Extracted material
________________

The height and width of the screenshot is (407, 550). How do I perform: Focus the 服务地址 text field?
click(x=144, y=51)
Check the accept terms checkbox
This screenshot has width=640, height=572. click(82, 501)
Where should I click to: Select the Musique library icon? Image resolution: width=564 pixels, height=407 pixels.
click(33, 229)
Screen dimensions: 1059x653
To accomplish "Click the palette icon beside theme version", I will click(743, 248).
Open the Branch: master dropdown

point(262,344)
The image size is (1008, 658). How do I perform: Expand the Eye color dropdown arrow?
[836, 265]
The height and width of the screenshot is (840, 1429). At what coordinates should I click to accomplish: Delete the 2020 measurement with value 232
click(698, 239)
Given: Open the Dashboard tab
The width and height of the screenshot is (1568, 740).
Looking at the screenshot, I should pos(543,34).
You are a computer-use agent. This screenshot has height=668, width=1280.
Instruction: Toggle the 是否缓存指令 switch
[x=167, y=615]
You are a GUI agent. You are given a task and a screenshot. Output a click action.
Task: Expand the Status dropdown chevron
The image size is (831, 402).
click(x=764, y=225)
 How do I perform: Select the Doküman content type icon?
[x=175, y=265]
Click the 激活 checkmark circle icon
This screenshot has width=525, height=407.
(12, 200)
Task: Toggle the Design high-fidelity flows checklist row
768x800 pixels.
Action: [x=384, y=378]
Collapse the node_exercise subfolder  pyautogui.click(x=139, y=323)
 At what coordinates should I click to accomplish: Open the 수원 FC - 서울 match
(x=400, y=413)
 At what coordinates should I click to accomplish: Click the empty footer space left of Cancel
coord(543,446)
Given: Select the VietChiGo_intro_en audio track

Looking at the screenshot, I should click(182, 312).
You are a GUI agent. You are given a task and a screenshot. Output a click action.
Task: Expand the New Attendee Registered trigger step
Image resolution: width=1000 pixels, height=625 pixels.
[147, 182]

________________

Task description
Every line of the listing should be reproduced exactly.

Exercise result
The height and width of the screenshot is (407, 550). How do I perform: Focus the 服务地址 text field?
click(x=144, y=51)
Check the accept terms checkbox
This screenshot has width=640, height=572. click(82, 501)
Where should I click to: Select the Musique library icon? Image resolution: width=564 pixels, height=407 pixels.
click(33, 229)
Screen dimensions: 1059x653
To accomplish "Click the palette icon beside theme version", I will click(743, 248).
Open the Branch: master dropdown

point(262,344)
The image size is (1008, 658). How do I perform: Expand the Eye color dropdown arrow?
[836, 265]
The height and width of the screenshot is (840, 1429). At what coordinates should I click to accomplish: Delete the 2020 measurement with value 232
click(698, 239)
Given: Open the Dashboard tab
The width and height of the screenshot is (1568, 740).
Looking at the screenshot, I should pos(543,34).
You are a computer-use agent. This screenshot has height=668, width=1280.
Instruction: Toggle the 是否缓存指令 switch
[x=167, y=615]
You are a GUI agent. You are given a task and a screenshot. Output a click action.
Task: Expand the Status dropdown chevron
The image size is (831, 402).
click(x=764, y=225)
 How do I perform: Select the Doküman content type icon?
[x=175, y=265]
Click the 激活 checkmark circle icon
This screenshot has width=525, height=407.
(12, 200)
Task: Toggle the Design high-fidelity flows checklist row
768x800 pixels.
Action: [x=384, y=378]
Collapse the node_exercise subfolder  pyautogui.click(x=139, y=323)
 At what coordinates should I click to accomplish: Open the 수원 FC - 서울 match
(x=400, y=413)
 At what coordinates should I click to accomplish: Click the empty footer space left of Cancel
coord(543,446)
Given: Select the VietChiGo_intro_en audio track

Looking at the screenshot, I should click(182, 312).
You are a GUI agent. You are given a task and a screenshot. Output a click action.
Task: Expand the New Attendee Registered trigger step
Image resolution: width=1000 pixels, height=625 pixels.
[147, 182]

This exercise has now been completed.